Kids of all ages enjoy the sensation of jumping up and down on a trampoline, and many people have one in their own backyard. This bouncy mechanism enables people to jump higher than they ever could on solid ground. This ability is even used on a professional level among gymnasts who need trampolines to help them perform incredible maneuvers in the air.
The strong, elastic fabric of a trampoline, combined with the many springs that support it, make the creation of this kind of upward momentum possible. When a person jumps, their body weight comes back down and stretches the springs. The springs then try to return to their natural shape, causing everything to tighten and the person on the trampoline to go upwards again.
The higher they go, the more the impact of their landing stretches the springs when they come back down. An equal force is then exerted as the springs pull together again.
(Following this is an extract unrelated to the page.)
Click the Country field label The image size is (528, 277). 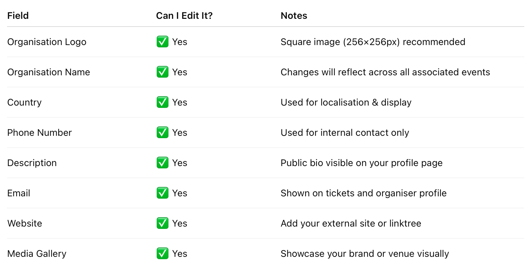[24, 103]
Because the weight of a human body or multiple human bodies can cause so much strain when jumping up and down, trampolines are built using strong, durable springs that are fitted the entire way around the trampoline frame. The springs are fastened into the steel frame on one end, and securely hooked to the elastic trampoline fabric on the other end. They are placed only inches apart so that the impact of any force is shared equally among them.
Many suppliers sell replacement springs for trampoline owners in case the original springs begin to break or lose their force from constant use. A trampoline spring is really just a strong coil spring manufactured to meet the specifications of a particular trampoline on the market. When a company decides to design a new trampoline, they will commission engineers to design springs that can handle a weight capacity that is compliant with the product’s purpose and the other materials used.
The trampolines that gymnasts use are much more heavy duty than a common trampoline that you would find in someone’s backyard. A gymnast’s trampoline is more costly to manufacture as the springs typically need to be longer to allow for more travel while still being strong enough to bear high levels of force.